Nos collègues Ciotti et Larrivé proposeront de revenir sur les errements de la loi Taubira, notamment en renforçant le traitement pénal des terroristes. Nous pourrons mesurer à cette occasion la volonté du Gouvernement de se doter réellement de tous les moyens nécessaires pour éradiquer ce fléau.
Par ailleurs, à l’autre bout de la chaîne, si je peux dire, je pense qu’il est préférable de consolider la réponse pénale en maintenant la correctionnalisation des délits formant un contentieux de masse, certes difficile à maîtriser, plutôt que de les dépénaliser comme le propose votre majorité, envoyant ainsi un signal permissif supplémentaire à l’opinion publique et confortant les délinquants dans un sentiment d’impunité.
Ce n’est pas en faisant disparaître ces délits des écrans radars de la justice que vous restaurerez la tranquillité publique, d’autant qu’ainsi les gardes à vue de nature à identifier et ficher leurs auteurs ne seront plus possibles.
À ce propos, il est dommage que vous ratiez l’occasion d’inclure le PV unique de garde à vue promis par le Gouvernement aux policiers pour alléger leur charge administrative, qui représente aujourd’hui 40 % de leur temps de travail, au détriment de l’enquête.
Pire, à rebours de la démarche de simplification qui doit vous guider, l’introduction du contradictoire au stade de l’enquête alourdira au contraire les procédures.
Je remarque d’ailleurs que la nouvelle procédure disciplinaire qui donnera au président de la chambre de l’instruction, à la demande du procureur général, le pouvoir de suspendre immédiatement, pendant un mois, l’exercice des fonctions de police judiciaire des officiers et des agents de police judiciaire, et dans l’attente de la décision de celle-ci, ne respecte pas le principe du contradictoire alors que ces décisions pourront avoir un impact financier important pour les OPJ concernés.

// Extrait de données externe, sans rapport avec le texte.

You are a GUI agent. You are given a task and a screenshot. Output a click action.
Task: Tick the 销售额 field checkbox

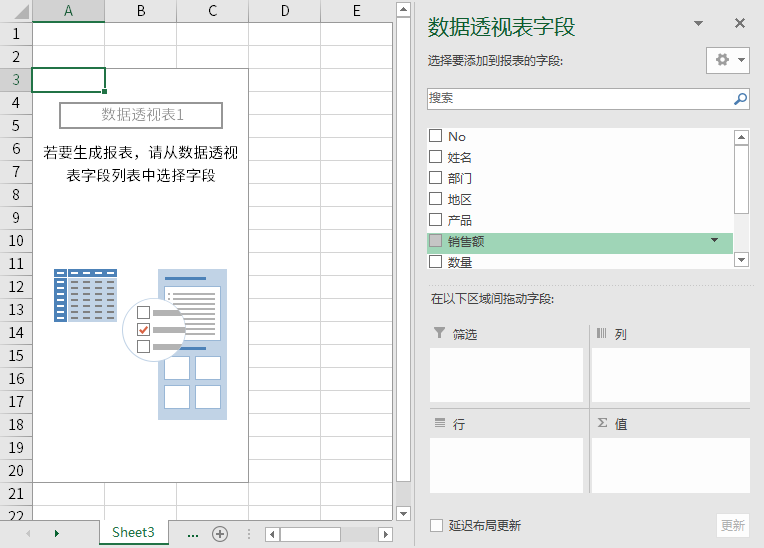coord(435,241)

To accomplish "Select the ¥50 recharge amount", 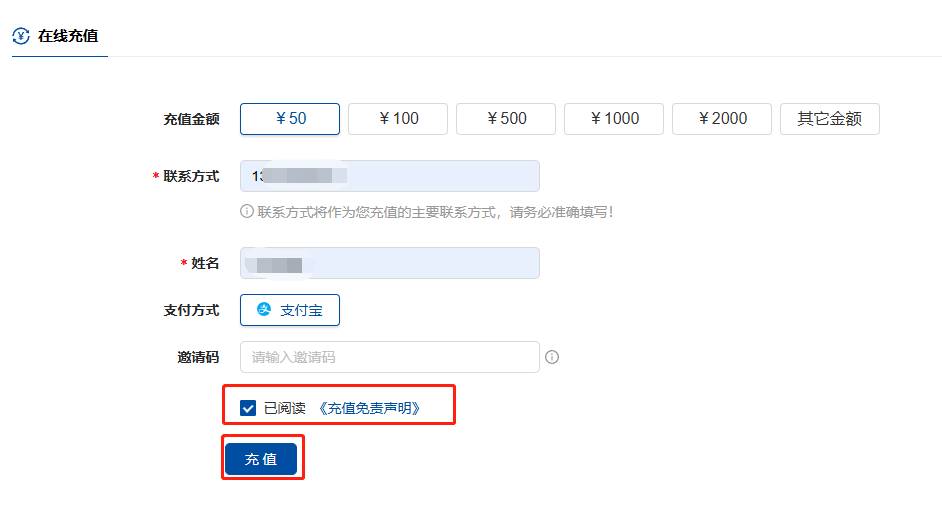I will [290, 119].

Ouvrez-leur au moins une voie de recours !
En conclusion, ce texte contient des dispositions qui vont dans le bon sens, notamment en matière anti-terroriste, mais nous regrettons, tout en sachant que ce n’est pas de votre faute, qu’elles n’aient pas été adoptées plus tôt comme nous vous le proposions. Car dans la guerre qui nous oppose au terrorisme, tout retard, hélas, peut être fatal.
Nous espérons cependant, monsieur le garde des sceaux, vous qui avez conscience de ces enjeux, contrairement à votre prédécesseure, que vous saurez forger avec notre procédure pénale une arme utile contre le terrorisme. Mais vous ne pourrez être pleinement efficace sans revenir sur les effets pervers de la loi Taubira, qu’il vous faudra démanteler au plus vite. C’est là l’occasion. Saisissez-là, dans l’intérêt de notre pays.